3) Pensiamo per il momento a cosa potrebbe rappresentare una scelta rivolta a dare respiro alle edicole investendo risorse per trasformarle in autentici centri servizi, moderni punti di riferimento per affiancare la pubblica amministrazione nella quotidiana missione di rendere più semplice e meno caotica la vita dei cittadini alla ricerca di un contatto semplificato per risolvere una marea di incombenze burocratiche quotidiane. Ci sarebbe l’imbarazzo della scelta. Quindi servizi e giornali e riviste. Non figurine, bambole, gadget e giornali e riviste.
4) Perché nessuno ha mai pensato di allargare la platea dei punti di vendita, rendendo un vero servizio ai lettori e alle aziende? Lo Stato, i comuni e le regioni sono titolari della concessione di licenze e permessi. Ipotesi da verificare: perché non rendere obbligatoria la vendita in tutte le tabaccherie italiane dei giornali, un tempo si diceva sale e tabacchi, oggi si potrebbe dire tabacchi e giornali. Lo stesso discorso potrebbe valere per gli autogrill autostradali (dopo il covid hanno chiuso tutti i corner in cui si potevano acquistare i quotidiani e le riviste); lo stesso potrebbe valere per i supermercati, qualcuno lo fa ma bisognerebbe estendere l’obbligo a tutti. La pubblica amministrazione vi consente di vendere sigarette, benzina, patatine, pannolini,etc? E allora potrebbe obbligarvi ad essere luoghi in cui la cultura viene diffusa e resa accessibile a tutti. La libertà del commercio?
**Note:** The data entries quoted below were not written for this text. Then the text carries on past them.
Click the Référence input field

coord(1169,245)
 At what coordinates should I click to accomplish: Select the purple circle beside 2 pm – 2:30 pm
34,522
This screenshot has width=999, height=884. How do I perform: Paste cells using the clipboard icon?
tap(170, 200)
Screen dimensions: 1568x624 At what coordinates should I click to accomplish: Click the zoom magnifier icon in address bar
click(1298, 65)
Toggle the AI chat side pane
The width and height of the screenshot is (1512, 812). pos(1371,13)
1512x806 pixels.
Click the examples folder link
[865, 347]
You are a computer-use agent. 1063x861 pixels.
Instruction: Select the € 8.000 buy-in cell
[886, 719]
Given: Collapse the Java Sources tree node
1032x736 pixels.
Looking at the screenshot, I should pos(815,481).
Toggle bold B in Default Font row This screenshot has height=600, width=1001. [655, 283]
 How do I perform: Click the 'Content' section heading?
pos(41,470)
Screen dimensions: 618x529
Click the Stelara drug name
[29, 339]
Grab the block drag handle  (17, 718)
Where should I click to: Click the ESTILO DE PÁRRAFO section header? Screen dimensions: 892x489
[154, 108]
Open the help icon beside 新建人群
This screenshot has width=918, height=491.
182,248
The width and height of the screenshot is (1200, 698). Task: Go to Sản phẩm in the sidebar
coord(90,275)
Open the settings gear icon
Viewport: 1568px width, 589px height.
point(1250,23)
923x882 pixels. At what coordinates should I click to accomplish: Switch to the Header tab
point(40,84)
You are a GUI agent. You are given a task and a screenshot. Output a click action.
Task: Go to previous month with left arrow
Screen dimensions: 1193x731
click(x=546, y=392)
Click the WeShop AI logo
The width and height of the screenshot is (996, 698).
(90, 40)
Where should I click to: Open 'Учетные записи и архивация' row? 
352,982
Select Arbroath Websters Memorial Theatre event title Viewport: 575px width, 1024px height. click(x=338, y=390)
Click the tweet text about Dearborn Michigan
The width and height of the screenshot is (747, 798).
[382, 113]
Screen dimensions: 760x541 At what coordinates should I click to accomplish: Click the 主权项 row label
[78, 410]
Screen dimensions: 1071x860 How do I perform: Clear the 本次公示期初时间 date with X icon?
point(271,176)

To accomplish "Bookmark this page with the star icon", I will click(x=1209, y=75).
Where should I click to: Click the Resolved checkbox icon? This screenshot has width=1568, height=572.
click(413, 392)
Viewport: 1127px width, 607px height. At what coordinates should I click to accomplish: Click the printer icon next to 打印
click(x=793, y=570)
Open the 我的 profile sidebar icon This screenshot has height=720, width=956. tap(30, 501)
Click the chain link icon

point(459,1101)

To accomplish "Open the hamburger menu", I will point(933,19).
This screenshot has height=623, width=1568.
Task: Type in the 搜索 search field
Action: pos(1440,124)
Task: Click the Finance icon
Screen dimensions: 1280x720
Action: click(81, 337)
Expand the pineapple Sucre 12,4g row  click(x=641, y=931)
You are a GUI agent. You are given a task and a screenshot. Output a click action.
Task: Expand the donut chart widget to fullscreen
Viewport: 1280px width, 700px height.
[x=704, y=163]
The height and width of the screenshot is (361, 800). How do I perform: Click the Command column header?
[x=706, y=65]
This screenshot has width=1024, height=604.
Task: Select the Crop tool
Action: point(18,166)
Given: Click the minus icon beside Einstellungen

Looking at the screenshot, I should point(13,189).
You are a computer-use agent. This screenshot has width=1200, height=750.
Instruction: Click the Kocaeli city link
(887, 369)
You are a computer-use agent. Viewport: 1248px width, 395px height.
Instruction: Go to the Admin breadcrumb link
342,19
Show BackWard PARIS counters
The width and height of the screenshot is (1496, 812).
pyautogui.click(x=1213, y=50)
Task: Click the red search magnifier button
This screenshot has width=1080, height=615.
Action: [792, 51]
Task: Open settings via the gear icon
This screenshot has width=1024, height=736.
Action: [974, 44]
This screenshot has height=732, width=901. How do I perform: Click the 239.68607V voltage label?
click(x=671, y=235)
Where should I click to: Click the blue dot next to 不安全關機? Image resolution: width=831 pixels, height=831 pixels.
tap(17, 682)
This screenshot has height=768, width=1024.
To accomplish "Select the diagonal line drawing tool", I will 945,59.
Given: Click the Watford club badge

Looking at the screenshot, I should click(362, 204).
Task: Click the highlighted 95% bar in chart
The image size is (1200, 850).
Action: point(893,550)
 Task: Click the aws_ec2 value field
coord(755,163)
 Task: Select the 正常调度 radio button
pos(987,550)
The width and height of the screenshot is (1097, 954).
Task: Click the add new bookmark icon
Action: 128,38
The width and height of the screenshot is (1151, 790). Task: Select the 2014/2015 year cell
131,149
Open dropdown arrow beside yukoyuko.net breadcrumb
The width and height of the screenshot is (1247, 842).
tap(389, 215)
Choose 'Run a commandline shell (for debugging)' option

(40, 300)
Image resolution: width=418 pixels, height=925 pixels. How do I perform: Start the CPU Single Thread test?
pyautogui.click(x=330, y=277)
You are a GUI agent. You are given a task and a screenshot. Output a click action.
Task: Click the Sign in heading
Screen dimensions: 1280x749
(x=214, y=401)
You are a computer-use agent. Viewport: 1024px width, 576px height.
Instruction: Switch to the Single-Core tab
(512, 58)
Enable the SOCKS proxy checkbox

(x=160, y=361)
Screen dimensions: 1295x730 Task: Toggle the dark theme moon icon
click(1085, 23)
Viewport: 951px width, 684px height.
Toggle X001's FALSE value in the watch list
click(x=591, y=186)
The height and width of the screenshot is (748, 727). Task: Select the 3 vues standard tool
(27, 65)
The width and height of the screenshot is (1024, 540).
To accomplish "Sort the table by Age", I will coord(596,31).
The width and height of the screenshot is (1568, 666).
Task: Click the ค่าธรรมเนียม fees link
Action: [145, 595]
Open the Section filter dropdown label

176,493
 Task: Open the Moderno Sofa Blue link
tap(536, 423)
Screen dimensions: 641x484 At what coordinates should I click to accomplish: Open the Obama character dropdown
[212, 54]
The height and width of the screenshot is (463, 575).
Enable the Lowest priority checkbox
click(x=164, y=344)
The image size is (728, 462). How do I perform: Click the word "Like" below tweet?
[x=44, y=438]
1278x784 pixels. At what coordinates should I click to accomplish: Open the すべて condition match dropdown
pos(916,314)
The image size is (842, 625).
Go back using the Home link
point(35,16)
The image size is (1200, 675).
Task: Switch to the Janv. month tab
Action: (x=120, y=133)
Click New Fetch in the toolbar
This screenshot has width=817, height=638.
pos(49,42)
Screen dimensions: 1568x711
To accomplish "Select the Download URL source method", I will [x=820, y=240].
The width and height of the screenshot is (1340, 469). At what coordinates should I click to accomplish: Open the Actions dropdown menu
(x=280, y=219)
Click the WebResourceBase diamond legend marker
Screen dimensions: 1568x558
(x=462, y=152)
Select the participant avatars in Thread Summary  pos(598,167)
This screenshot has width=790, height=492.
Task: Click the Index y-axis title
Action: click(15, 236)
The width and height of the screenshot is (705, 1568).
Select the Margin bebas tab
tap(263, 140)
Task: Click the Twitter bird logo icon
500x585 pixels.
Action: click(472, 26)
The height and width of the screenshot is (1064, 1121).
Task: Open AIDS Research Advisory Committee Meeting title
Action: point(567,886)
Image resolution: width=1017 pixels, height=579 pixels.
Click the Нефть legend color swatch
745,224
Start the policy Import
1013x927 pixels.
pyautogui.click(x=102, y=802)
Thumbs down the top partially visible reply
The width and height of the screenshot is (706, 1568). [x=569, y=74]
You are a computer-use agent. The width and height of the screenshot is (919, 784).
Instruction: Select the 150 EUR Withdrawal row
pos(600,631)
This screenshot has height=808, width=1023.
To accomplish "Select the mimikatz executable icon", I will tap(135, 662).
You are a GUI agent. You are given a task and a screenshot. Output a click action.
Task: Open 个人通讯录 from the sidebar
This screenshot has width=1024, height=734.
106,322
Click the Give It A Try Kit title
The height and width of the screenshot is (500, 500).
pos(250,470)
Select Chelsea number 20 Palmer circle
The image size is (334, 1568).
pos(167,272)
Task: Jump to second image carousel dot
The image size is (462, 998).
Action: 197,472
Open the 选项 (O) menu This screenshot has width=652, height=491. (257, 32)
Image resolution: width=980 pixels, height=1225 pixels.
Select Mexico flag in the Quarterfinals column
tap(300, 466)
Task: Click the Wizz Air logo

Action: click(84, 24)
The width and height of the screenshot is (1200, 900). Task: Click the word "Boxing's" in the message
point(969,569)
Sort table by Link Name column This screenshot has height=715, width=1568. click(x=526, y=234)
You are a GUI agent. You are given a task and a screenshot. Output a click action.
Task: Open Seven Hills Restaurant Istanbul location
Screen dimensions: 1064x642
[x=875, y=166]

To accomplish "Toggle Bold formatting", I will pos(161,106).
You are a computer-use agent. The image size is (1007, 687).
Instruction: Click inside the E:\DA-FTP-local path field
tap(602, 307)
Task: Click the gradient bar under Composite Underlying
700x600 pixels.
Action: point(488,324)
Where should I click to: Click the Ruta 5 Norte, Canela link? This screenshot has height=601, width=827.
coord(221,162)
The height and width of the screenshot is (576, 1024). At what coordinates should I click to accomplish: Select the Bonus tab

Nessuno la violerebbe, si tratterebbe solo di aggiungere un obbligo, cioe: non ti chiedo di pagare altre tasse di impongo di rendere un vero servizio alla comunità e anche di guadagnarci, Non è possibile infatti costringere chi ha voglia di avere in mano un giornale, una rivista a fare chilometri per trovare una edicola ancora aperta.
5) Questi due interventi permetterebbero di investire fondi pubblici per il riammodernamento e ampliamento della rete nazionale delle edicole (ritornerebbero ad essere strumenti lavorativi veri e non crepuscolari luoghi senza futuro) e nello stesso tempo farebbero ritornare la carta stampata strumento di prossimità: dovunque avendo voglia si potrebbe acquistare uno prodotto pensato per la diffusione della cultura. E questo potrebbe avvenire proprio adesso che tutte le piattaforme mondiali social hanno deciso di togliere ogni forma di controllo per la correttezza e la verità delle informazioni, abolendo ogni modalità che possa in qualche modo proteggere gli utenti dalle fake news.
6) Tutto questo potrebbe bastare? Forse si, ma anche no. Perché vanno bene gli investimenti pubblici e privati, ma per rilanciare il ruolo della stampa in un sistema democratico bisogna tornare a dare credibilità ai giornali e dignità ai giornalisti, direttori, capi scrittura e cronisti. I giornali cioè bisogna saperli fare meglio, bisogna ritornare ad una modalità di informazione approfondita, libera, coraggiosa, protagonista dell’ammodernamento di una società che rischia così di andare davvero alla deriva.